* **INFORMATION SHOWN**
■ ■ ■ ■ ■
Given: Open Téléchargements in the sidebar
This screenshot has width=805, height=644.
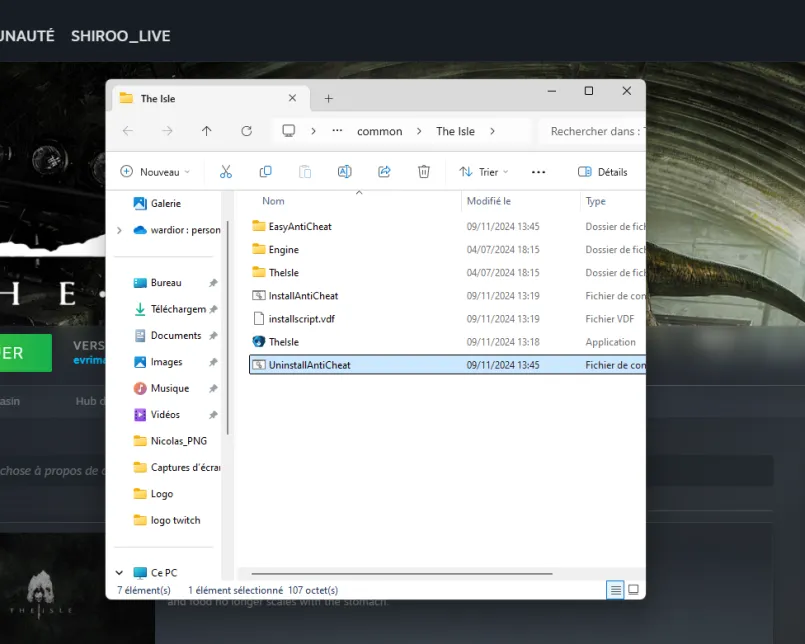Looking at the screenshot, I should coord(177,309).
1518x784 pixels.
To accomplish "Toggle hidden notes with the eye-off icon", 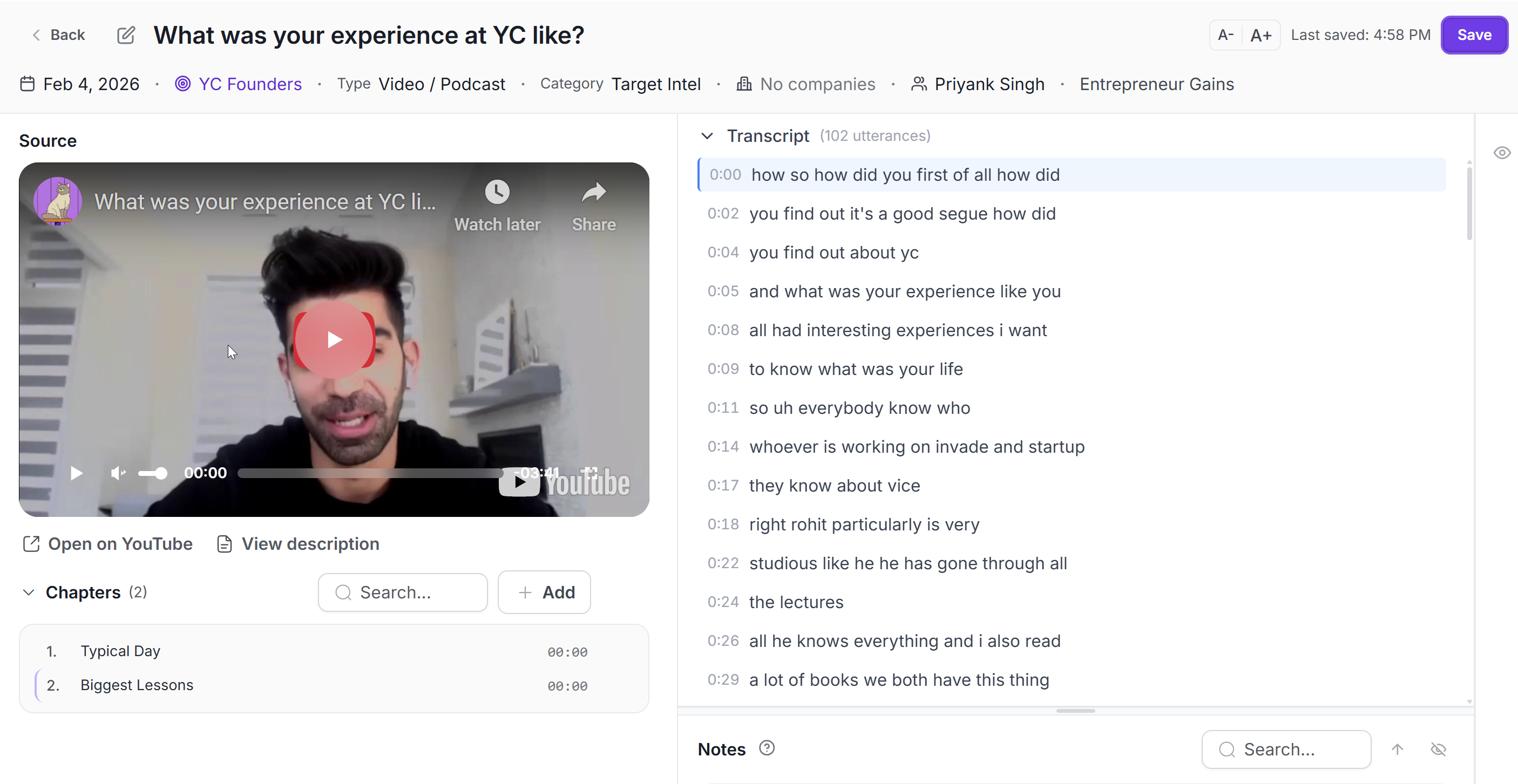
■ ■ ■ ■ ■
* **THE TASK**
Convert every line of the entries above into a JSON list of strings, one string per line, skipping blank lines and leaving out the pictures.

* **RESULT FOR THIS TASK**
[
  "Given: Open Téléchargements in the sidebar",
  "This screenshot has width=805, height=644.",
  "Looking at the screenshot, I should coord(177,309).",
  "1518x784 pixels.",
  "To accomplish \"Toggle hidden notes with the eye-off icon\", "
]